At this time of year I like to ask agronomists and farmers about the takeaways and learning lessons from the growing season. This year, a common comment that I am hearing is that you should “never give up on the growing season.”

Jeremy Boychyn, agronomy research and extension specialist with the Alberta Wheat and Alberta Barley Commissions said on RealAg Radio on Monday, “my hat goes off to the resilience of growers.” Boychyn continued, “many growers decided to cut back on some costs like herbicides and fungicides, but as we get to the end of the season and see some of these yields, we realize that we cannot give up on the crop because we are not farming for failure.”

Some growers in Western Canada were ready to throw in the towel in May, no Ontario grower thought record soybean yields were at all a chance in July, while at the same time this high level of disease in the corn crop seemed unthinkable in early August.

“Every year we learn that you never stop managing the crop, those growers that continued to manage the crop through all of that dry weather are reaping the benefits now,” says Agromart’s agronomy lead, Steph Kowalski on RealAg Radio‘s Monday edition.

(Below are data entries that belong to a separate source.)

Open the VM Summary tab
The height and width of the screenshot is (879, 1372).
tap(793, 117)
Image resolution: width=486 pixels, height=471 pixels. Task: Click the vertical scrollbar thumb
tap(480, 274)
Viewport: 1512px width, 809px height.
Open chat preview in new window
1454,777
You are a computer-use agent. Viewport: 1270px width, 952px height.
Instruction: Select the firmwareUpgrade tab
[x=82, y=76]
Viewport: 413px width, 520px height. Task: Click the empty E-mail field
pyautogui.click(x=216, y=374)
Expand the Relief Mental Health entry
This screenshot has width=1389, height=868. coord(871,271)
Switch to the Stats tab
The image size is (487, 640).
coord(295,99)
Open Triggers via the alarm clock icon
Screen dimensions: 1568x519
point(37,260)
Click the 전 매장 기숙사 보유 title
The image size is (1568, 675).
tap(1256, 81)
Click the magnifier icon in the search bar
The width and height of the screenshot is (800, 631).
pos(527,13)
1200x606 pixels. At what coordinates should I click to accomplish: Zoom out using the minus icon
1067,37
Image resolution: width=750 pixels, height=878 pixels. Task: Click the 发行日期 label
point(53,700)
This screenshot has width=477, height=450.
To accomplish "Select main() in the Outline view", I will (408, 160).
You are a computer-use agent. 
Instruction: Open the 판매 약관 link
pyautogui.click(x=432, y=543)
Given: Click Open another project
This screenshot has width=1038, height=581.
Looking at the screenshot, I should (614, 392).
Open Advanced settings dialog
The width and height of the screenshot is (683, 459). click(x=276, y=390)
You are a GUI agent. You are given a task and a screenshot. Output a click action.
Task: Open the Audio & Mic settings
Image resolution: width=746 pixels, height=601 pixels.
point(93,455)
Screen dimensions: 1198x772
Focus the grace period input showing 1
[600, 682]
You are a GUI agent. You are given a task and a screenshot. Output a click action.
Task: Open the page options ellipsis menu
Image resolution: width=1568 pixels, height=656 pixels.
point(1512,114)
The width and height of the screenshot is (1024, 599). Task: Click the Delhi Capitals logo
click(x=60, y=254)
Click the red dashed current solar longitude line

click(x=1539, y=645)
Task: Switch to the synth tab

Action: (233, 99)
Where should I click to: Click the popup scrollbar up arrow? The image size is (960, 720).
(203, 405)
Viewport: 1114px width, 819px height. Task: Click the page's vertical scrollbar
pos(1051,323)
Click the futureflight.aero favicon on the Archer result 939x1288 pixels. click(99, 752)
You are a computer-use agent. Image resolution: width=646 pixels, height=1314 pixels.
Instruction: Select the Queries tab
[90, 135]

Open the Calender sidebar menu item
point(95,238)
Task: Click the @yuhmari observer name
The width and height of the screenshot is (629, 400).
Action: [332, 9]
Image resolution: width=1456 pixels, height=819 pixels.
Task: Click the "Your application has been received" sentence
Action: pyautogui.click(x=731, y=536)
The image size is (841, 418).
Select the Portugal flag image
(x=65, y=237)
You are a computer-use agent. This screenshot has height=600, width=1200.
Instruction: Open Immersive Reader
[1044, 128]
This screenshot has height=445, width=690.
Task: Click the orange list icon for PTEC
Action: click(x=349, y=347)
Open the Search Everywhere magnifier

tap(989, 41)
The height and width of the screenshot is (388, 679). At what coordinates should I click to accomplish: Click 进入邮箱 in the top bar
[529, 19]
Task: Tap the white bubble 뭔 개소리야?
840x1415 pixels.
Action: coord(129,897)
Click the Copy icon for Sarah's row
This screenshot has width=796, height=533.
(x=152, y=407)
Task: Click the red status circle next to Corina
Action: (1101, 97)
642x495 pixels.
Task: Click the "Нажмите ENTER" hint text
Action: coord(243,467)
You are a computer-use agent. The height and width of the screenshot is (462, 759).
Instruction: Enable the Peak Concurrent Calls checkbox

In hindsight, all decisions look easy but in reality, if August had been dry those same growers might be in a much more regrettable financial position.  All decisions come with risk and reward in farming no matter the province you are in. 

Aaron Stevanus, of PRIDE Seeds, says that you need to take a look at the results from a year like this and remember, “that there is information to glean out of a year like this but maybe on a small scale. Sometimes looking at the two to three year average is difficult but sometimes developing your management strategy over the longer term prevents you from chasing your tail from year to year,” says Stevanus.

Personally, I remember as a kid my grandfather always saying, “you never know what you got until it’s in the bin.”

Three weeks ago growers in parts of Alberta never thought that they would be able to finish harvest with the remaining crop blanketed by snow. Most of that crop is now harvested, some is in poor condition, some is better yield than expected, but patience and persistence of growers finished the harvest.

It’s easy to get too low when it looks bad or too high when things are great but being dedicated to the process of the growing season has been showcased once again this year.